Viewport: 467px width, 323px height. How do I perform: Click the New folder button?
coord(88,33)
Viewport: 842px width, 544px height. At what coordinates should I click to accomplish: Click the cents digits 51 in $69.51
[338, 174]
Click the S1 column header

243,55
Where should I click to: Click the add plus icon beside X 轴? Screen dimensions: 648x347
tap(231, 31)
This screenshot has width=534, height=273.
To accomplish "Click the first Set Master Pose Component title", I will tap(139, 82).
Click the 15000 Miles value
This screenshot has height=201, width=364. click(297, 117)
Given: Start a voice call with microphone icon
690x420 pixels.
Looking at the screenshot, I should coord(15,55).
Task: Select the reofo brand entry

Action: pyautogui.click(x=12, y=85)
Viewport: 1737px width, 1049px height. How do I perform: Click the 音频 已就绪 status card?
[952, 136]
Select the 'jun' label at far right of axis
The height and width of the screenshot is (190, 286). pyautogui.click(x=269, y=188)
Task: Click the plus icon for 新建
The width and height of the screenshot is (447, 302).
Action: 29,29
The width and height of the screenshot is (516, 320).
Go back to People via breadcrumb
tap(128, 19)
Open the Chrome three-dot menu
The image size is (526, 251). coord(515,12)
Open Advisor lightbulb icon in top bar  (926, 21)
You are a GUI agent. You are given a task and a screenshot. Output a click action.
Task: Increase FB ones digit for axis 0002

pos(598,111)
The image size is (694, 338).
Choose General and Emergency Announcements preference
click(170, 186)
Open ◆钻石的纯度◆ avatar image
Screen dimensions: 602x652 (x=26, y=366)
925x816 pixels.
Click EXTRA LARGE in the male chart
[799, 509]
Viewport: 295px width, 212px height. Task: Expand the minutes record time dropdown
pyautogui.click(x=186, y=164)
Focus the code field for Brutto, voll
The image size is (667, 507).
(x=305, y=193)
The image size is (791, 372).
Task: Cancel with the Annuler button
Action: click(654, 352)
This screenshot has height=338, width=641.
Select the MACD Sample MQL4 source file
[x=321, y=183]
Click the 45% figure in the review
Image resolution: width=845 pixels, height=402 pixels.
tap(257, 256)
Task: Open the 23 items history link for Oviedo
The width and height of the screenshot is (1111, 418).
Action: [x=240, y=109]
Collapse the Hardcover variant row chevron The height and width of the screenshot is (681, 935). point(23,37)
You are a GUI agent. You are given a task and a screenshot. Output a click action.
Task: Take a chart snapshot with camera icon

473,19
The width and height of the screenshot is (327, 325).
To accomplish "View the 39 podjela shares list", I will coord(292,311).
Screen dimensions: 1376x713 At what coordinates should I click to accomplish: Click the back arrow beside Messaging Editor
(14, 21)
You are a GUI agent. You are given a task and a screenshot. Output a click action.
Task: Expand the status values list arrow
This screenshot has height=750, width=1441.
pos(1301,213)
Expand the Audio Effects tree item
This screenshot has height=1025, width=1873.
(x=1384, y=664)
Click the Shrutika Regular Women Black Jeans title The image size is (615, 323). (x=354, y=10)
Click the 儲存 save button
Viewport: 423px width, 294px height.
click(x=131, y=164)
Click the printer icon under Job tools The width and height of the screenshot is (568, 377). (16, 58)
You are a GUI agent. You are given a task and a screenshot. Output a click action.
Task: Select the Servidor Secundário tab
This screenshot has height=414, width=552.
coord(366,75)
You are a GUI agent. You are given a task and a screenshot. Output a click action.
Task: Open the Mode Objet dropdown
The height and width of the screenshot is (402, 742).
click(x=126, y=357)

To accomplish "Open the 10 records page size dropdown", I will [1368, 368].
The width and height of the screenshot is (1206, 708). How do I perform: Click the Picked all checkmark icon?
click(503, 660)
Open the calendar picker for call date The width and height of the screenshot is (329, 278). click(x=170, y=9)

+ + + + +

WORK REQUEST: Retype each of the records, word for word, with nothing added or dropped.

RESULT OF THIS TASK:
Viewport: 467px width, 323px height. How do I perform: Click the New folder button?
coord(88,33)
Viewport: 842px width, 544px height. At what coordinates should I click to accomplish: Click the cents digits 51 in $69.51
[338, 174]
Click the S1 column header

243,55
Where should I click to: Click the add plus icon beside X 轴? Screen dimensions: 648x347
tap(231, 31)
This screenshot has width=534, height=273.
To accomplish "Click the first Set Master Pose Component title", I will tap(139, 82).
Click the 15000 Miles value
This screenshot has height=201, width=364. click(297, 117)
Given: Start a voice call with microphone icon
690x420 pixels.
Looking at the screenshot, I should coord(15,55).
Task: Select the reofo brand entry

Action: pyautogui.click(x=12, y=85)
Viewport: 1737px width, 1049px height. How do I perform: Click the 音频 已就绪 status card?
[952, 136]
Select the 'jun' label at far right of axis
The height and width of the screenshot is (190, 286). pyautogui.click(x=269, y=188)
Task: Click the plus icon for 新建
The width and height of the screenshot is (447, 302).
Action: 29,29
The width and height of the screenshot is (516, 320).
Go back to People via breadcrumb
tap(128, 19)
Open the Chrome three-dot menu
The image size is (526, 251). coord(515,12)
Open Advisor lightbulb icon in top bar  (926, 21)
You are a GUI agent. You are given a task and a screenshot. Output a click action.
Task: Increase FB ones digit for axis 0002

pos(598,111)
The image size is (694, 338).
Choose General and Emergency Announcements preference
click(170, 186)
Open ◆钻石的纯度◆ avatar image
Screen dimensions: 602x652 (x=26, y=366)
925x816 pixels.
Click EXTRA LARGE in the male chart
[799, 509]
Viewport: 295px width, 212px height. Task: Expand the minutes record time dropdown
pyautogui.click(x=186, y=164)
Focus the code field for Brutto, voll
The image size is (667, 507).
(x=305, y=193)
The image size is (791, 372).
Task: Cancel with the Annuler button
Action: click(654, 352)
This screenshot has height=338, width=641.
Select the MACD Sample MQL4 source file
[x=321, y=183]
Click the 45% figure in the review
Image resolution: width=845 pixels, height=402 pixels.
tap(257, 256)
Task: Open the 23 items history link for Oviedo
The width and height of the screenshot is (1111, 418).
Action: [x=240, y=109]
Collapse the Hardcover variant row chevron The height and width of the screenshot is (681, 935). point(23,37)
You are a GUI agent. You are given a task and a screenshot. Output a click action.
Task: Take a chart snapshot with camera icon

473,19
The width and height of the screenshot is (327, 325).
To accomplish "View the 39 podjela shares list", I will coord(292,311).
Screen dimensions: 1376x713 At what coordinates should I click to accomplish: Click the back arrow beside Messaging Editor
(14, 21)
You are a GUI agent. You are given a task and a screenshot. Output a click action.
Task: Expand the status values list arrow
This screenshot has height=750, width=1441.
pos(1301,213)
Expand the Audio Effects tree item
This screenshot has height=1025, width=1873.
(x=1384, y=664)
Click the Shrutika Regular Women Black Jeans title The image size is (615, 323). (x=354, y=10)
Click the 儲存 save button
Viewport: 423px width, 294px height.
click(x=131, y=164)
Click the printer icon under Job tools The width and height of the screenshot is (568, 377). (16, 58)
You are a GUI agent. You are given a task and a screenshot. Output a click action.
Task: Select the Servidor Secundário tab
This screenshot has height=414, width=552.
coord(366,75)
You are a GUI agent. You are given a task and a screenshot. Output a click action.
Task: Open the Mode Objet dropdown
The height and width of the screenshot is (402, 742).
click(x=126, y=357)

To accomplish "Open the 10 records page size dropdown", I will [1368, 368].
The width and height of the screenshot is (1206, 708). How do I perform: Click the Picked all checkmark icon?
click(503, 660)
Open the calendar picker for call date The width and height of the screenshot is (329, 278). click(x=170, y=9)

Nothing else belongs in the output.